What you return should be the line containing "Click the 80% badge on Checkout" and each line after it to the end of the records, copied exactly.

------------------------------------------------------------------------

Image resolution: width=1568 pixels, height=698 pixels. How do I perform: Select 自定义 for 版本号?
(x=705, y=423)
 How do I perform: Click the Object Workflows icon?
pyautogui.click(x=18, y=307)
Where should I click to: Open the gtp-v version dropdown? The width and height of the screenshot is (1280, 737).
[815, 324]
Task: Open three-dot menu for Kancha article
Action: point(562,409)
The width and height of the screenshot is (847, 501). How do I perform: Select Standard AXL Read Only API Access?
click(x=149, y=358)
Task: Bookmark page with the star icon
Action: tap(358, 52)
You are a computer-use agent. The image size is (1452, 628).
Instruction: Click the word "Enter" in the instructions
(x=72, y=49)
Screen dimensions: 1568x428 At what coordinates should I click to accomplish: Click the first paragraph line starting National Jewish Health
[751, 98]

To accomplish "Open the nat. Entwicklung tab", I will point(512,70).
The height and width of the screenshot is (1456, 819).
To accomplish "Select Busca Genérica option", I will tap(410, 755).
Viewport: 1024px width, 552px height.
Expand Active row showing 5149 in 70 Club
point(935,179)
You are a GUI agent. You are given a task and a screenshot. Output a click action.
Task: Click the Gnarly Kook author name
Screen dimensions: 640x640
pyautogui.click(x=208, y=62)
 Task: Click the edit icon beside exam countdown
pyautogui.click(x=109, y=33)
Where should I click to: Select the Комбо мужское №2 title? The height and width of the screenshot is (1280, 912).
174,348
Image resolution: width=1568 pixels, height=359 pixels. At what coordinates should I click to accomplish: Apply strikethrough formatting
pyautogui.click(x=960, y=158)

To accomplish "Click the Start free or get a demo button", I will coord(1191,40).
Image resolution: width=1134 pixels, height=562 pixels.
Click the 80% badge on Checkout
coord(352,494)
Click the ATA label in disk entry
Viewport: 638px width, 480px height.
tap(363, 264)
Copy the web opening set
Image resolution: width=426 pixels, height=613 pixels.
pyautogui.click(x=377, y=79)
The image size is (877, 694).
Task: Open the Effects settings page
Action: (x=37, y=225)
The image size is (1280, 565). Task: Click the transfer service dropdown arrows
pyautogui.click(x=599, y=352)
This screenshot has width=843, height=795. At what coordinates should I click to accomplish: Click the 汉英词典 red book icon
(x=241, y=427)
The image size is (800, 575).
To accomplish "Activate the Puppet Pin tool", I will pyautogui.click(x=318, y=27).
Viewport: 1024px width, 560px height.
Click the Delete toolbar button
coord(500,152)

------------------------------------------------------------------------

**SOLUTION TO THIS EXERCISE**
Click the 80% badge on Checkout
coord(352,494)
Click the ATA label in disk entry
Viewport: 638px width, 480px height.
tap(363, 264)
Copy the web opening set
Image resolution: width=426 pixels, height=613 pixels.
pyautogui.click(x=377, y=79)
The image size is (877, 694).
Task: Open the Effects settings page
Action: (x=37, y=225)
The image size is (1280, 565). Task: Click the transfer service dropdown arrows
pyautogui.click(x=599, y=352)
This screenshot has width=843, height=795. At what coordinates should I click to accomplish: Click the 汉英词典 red book icon
(x=241, y=427)
The image size is (800, 575).
To accomplish "Activate the Puppet Pin tool", I will pyautogui.click(x=318, y=27).
Viewport: 1024px width, 560px height.
Click the Delete toolbar button
coord(500,152)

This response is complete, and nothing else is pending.